Embedding Based Router - Deployed on AWS
Classification Based Router

The comparison of both strategies is here.

Also, check out the 🤗HF-Collection

📑 Routing Dataset

You can curate your own dataset for your use case. However, a ~15K sample dataset has been uploaded on 🤗HuggingFace, mapping each query to the appropriate model (3B, 7B, 30B, 70B).

🛢️ Embedding Based Router

It is based on a KNN router by PulzeAI which is a Go-Server that generates a ranked target list for a query based on its K-Nearest Neighbors. Additionally, we fine-tune our own Embedding model based on BAAI/bge-base-en-v1.5 on the above-mentioned routing dataset. Then after generating deployment artifacts as described below, the routing server is deployed on an AWS-EC2 instance.

Next, the setup procedure for the embedding-based router is given.

Fine-tuning the embedding model

We will fine-tune our own router-embedding model based on BAAI/bge-base-en-v1.5 on the above-mentioned routing dataset.
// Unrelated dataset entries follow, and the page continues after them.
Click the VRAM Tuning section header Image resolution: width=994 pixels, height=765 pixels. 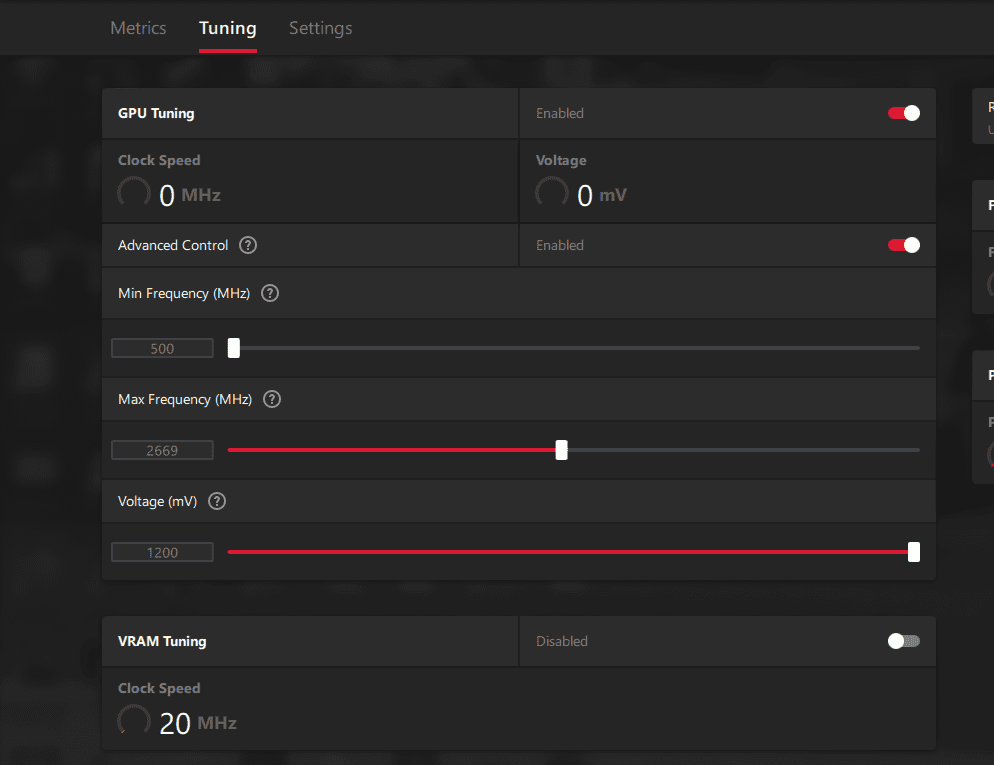point(162,641)

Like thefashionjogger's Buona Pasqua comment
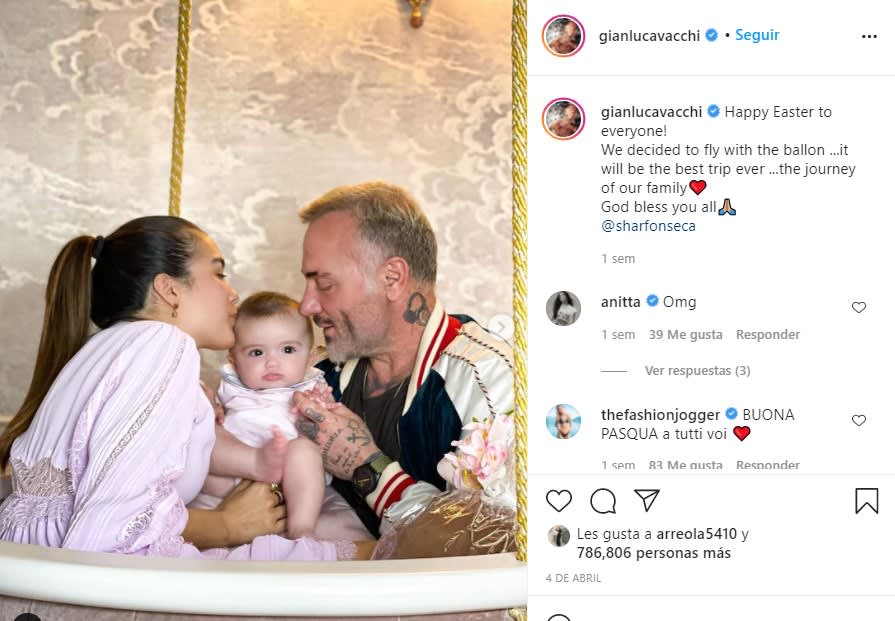coord(858,420)
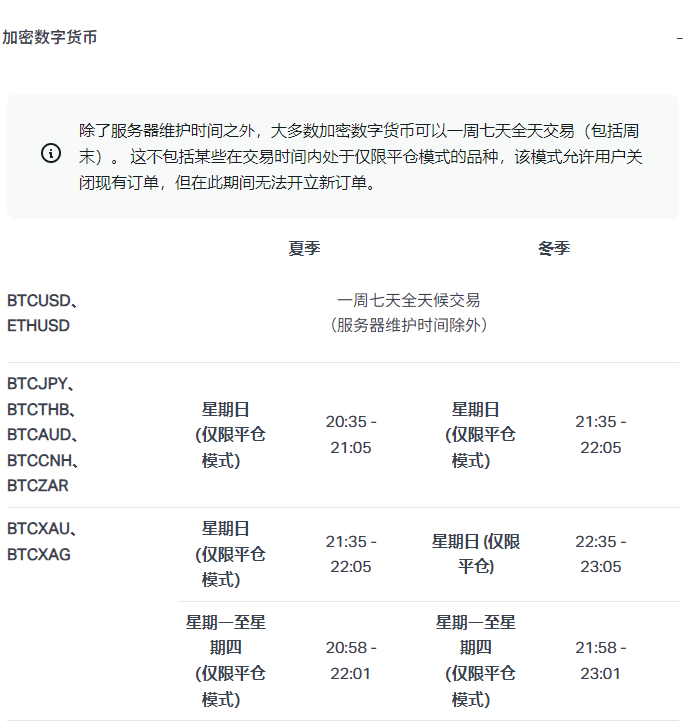Click winter 21:35 - 22:05 in BTCJPY row
The height and width of the screenshot is (722, 684).
click(601, 434)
The embedding fine-tuning is shown in the Embed_FineTune.ipynb where we leverage SentenceTransformers training our embedding model with loss function BatchAllTripletLoss. The training progress is logged on WandB:

Points & Targets Dependencies

To generate deployment artifacts, we need the following dependencies:

points.jsonl: JSONL-formatted file containing points and their respective categories and embeddings. Each line should contain the following fields: point_uid, category, and embedding.
targets.jsonl: JSONL-formatted file containing the targets and their respective scores for each point. Each line should contain the following fields: point_uid, target, and score.

The PointsAndTargets.ipynb can generate these dependencies from our above fine-tuned embedding model and routing dataset, feel free to edit the functions accordingly if your dataset labels are different. After generating push these files to the same embedding model repository on Hub.

Deployment on AWS-EC2

Navigate to AWS-EC2 Dashboard, launch an EC2 with Ubuntu-OS and 30GB Disk Volume (to avoid disk space shortage/Instance freezing up) and remaining default configurations which are all suitable under the free tier. Let's set up all the dependencies.

Now set up a Python Virtual Environment.

sudo apt update
sudo apt install python3.12-venv
python3 -m venv .venv
source .venv/bin/activate

Let's install and set up Docker on the EC2.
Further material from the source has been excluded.